Data extracts: Begin

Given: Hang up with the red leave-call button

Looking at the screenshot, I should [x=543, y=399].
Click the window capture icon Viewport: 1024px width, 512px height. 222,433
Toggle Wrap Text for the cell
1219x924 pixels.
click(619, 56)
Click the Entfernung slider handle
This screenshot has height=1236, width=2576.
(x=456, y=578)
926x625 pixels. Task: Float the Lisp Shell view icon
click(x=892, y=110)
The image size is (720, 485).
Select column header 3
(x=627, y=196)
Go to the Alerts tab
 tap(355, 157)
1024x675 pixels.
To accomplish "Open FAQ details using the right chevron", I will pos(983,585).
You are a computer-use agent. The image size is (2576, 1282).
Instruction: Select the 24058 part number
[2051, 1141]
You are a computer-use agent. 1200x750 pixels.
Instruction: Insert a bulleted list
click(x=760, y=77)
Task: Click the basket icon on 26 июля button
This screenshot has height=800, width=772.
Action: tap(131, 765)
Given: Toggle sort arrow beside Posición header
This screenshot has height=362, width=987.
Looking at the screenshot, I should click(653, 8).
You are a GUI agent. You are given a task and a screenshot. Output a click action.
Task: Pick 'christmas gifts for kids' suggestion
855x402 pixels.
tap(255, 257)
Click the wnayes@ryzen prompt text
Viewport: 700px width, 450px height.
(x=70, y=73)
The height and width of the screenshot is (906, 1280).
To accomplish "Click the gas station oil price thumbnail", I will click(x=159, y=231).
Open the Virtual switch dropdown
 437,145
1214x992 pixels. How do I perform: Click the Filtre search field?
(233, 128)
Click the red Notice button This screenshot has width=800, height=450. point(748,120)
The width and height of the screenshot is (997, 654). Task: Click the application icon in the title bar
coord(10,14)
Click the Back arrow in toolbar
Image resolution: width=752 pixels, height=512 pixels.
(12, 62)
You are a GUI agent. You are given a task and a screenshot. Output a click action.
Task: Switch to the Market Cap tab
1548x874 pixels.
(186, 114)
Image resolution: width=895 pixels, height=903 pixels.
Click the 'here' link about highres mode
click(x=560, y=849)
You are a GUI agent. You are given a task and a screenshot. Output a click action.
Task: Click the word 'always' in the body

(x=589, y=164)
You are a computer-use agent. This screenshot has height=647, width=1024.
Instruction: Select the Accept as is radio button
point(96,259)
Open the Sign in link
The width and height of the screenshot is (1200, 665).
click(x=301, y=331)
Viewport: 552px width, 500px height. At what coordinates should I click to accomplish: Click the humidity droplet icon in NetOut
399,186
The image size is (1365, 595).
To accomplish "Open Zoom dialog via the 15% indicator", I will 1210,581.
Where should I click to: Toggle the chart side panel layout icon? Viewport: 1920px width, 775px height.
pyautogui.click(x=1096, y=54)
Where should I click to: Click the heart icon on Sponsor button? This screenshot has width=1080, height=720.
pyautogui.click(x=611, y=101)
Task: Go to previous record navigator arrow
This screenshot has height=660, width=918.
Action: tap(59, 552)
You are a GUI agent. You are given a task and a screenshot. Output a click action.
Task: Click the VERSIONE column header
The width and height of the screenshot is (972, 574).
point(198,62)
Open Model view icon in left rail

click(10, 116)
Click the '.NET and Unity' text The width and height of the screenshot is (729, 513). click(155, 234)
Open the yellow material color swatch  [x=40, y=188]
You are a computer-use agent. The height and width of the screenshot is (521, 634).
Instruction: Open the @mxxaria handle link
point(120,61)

Data extracts: End

Problem to work on: Reproduce only the lines above, starting at the line with "The height and width of the screenshot is (906, 1280)." and ending at the line with "Click the red", exactly as written.

Solution to this problem:
The height and width of the screenshot is (906, 1280).
To accomplish "Click the gas station oil price thumbnail", I will click(x=159, y=231).
Open the Virtual switch dropdown
 437,145
1214x992 pixels. How do I perform: Click the Filtre search field?
(233, 128)
Click the red Notice button This screenshot has width=800, height=450. point(748,120)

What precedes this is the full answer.